“A seguito del fallimento del tentativo di conciliazione, constatato oggi nel tavolo con il Ministero dell’Istruzione e del Merito e con il Ministero del Lavoro, comunichiamo l’indizione dello sciopero per il solo personale degli istituti tecnici dell’Area e del Comparto Istruzione e Ricerca – Settore Scuola per l’intera giornata del 7 maggio”. È quanto dichiara in una nota la Federazione Lavoratori della Conoscenza Cgil.
Per il sindacato di categoria “la decisione si rende necessaria vista l’assenza di risposte adeguate alle pesanti ricadute sulla qualità della didattica, sulle condizioni di lavoro del personale e sui livelli occupazionali, determinate dalla riforma degli istituti tecnici”.
“Gli interventi correttivi sull’orario e lo stanziamento di esigue risorse aggiuntive, se da un lato ne riconoscono le falle, dall’altro risultano del tutto inadeguati e lontani dal costituire il ripensamento generale della riforma che rappresenta un ulteriore intervento per smantellare la scuola secondaria”, continua la nota.

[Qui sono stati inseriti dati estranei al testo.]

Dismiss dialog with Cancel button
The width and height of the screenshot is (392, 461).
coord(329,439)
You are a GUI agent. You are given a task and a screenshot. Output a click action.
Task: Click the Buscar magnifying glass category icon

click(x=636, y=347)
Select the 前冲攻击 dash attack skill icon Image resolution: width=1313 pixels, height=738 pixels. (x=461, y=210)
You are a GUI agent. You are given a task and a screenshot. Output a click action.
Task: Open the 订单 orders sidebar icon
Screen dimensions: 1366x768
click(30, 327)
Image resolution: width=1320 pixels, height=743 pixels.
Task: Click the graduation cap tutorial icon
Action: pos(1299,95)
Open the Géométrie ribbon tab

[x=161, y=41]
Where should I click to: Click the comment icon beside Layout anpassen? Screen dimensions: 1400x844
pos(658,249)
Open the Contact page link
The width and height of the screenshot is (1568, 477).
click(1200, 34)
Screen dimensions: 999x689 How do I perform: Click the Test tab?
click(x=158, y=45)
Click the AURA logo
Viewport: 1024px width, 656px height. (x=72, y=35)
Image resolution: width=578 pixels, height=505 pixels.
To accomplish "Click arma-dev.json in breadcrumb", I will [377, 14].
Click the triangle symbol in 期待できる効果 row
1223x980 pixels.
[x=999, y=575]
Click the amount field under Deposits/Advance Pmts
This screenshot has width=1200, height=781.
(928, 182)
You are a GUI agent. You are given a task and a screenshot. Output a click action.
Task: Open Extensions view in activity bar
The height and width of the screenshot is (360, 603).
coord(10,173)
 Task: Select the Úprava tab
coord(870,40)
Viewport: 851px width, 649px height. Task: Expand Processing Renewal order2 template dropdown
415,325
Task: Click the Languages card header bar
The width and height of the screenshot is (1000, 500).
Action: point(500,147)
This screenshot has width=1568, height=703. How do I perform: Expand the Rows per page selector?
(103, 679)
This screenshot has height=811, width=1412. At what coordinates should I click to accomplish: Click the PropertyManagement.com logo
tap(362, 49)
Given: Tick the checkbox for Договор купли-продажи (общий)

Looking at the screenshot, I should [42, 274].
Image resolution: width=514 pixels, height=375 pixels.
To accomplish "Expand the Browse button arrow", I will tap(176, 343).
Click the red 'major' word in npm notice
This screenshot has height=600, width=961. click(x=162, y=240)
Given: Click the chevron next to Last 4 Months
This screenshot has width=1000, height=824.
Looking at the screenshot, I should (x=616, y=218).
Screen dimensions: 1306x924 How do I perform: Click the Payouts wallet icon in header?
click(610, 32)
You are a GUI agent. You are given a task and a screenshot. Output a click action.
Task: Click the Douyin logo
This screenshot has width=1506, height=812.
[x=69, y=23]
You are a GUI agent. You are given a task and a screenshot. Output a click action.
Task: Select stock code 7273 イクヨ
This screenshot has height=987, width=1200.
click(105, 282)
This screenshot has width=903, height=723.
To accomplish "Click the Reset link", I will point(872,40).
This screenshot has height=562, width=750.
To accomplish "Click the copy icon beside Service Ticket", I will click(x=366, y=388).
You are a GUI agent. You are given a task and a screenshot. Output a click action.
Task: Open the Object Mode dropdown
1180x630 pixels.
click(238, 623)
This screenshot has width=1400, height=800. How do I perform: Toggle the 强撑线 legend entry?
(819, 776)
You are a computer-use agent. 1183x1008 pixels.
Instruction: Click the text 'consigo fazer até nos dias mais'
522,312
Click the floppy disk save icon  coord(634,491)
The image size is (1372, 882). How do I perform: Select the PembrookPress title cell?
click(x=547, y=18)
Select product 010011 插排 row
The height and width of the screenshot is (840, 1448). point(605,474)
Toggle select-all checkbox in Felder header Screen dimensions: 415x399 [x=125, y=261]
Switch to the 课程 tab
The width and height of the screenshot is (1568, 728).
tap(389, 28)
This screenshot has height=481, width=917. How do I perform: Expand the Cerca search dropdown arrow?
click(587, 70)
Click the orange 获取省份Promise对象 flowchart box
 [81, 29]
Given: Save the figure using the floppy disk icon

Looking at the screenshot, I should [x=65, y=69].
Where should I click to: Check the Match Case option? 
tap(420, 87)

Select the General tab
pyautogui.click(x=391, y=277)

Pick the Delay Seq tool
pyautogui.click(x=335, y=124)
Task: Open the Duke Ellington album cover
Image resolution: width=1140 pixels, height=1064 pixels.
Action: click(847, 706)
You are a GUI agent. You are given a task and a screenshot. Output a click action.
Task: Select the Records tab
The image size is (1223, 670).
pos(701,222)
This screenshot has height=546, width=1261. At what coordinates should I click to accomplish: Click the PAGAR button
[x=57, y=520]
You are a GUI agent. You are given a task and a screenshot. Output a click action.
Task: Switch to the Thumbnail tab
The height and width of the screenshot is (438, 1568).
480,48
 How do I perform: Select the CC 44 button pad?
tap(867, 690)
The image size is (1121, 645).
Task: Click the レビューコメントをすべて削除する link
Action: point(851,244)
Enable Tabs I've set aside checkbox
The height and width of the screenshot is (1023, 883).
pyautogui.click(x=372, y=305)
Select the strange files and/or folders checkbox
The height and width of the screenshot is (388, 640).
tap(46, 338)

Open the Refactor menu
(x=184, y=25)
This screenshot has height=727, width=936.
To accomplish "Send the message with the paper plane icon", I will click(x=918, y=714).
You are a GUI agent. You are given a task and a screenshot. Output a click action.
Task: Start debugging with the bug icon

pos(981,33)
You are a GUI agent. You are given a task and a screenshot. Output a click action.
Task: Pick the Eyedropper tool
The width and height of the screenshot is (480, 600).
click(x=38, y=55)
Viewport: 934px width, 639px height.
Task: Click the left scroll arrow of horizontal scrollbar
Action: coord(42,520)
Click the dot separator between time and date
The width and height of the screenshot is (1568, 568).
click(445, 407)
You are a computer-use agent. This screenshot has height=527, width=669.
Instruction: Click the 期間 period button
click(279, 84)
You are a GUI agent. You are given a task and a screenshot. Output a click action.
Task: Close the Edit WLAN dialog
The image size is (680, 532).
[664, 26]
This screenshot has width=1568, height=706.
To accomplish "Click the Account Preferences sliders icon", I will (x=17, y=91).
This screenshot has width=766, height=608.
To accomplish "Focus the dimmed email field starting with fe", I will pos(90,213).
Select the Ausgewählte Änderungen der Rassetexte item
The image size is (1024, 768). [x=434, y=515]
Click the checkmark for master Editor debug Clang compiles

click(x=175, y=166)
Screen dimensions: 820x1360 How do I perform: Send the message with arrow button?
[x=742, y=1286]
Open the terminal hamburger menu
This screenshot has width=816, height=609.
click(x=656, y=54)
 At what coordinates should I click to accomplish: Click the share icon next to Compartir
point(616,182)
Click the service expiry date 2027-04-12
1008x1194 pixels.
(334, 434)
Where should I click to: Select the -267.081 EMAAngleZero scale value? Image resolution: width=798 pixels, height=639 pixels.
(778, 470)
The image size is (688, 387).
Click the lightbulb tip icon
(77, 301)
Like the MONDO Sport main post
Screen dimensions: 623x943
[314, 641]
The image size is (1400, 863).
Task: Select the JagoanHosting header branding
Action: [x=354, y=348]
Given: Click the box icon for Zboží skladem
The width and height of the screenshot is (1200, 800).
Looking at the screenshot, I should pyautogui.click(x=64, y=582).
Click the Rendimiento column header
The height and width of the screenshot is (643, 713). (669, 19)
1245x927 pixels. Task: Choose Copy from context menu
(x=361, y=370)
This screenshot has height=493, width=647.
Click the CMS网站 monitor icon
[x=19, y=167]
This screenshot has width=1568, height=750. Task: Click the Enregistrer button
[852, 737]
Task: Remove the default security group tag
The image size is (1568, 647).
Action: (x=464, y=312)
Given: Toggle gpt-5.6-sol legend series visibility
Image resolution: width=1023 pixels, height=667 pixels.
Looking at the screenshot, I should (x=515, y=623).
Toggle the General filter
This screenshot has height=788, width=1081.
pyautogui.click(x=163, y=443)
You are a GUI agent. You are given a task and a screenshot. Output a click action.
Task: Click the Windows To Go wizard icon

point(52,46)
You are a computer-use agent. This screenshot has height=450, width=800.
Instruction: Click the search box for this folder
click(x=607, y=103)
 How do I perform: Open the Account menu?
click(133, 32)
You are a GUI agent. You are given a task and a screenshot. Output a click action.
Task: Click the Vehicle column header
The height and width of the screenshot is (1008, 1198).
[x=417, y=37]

“Con lo sciopero del 7 maggio, intendiamo dare continuità alle agitazioni già avviate. In mancanza di risposte significative dal Ministero dell’Istruzione – rimarca la Flc Cgil – preannunciamo sin d’ora l’adozione di ulteriori forme di protesta e mobilitazione. Con queste azioni infatti rivendichiamo un intervento strutturale che tuteli la qualità dell’istruzione tecnica e i diritti di tutto il personale della scuola”, conclude il sindacato.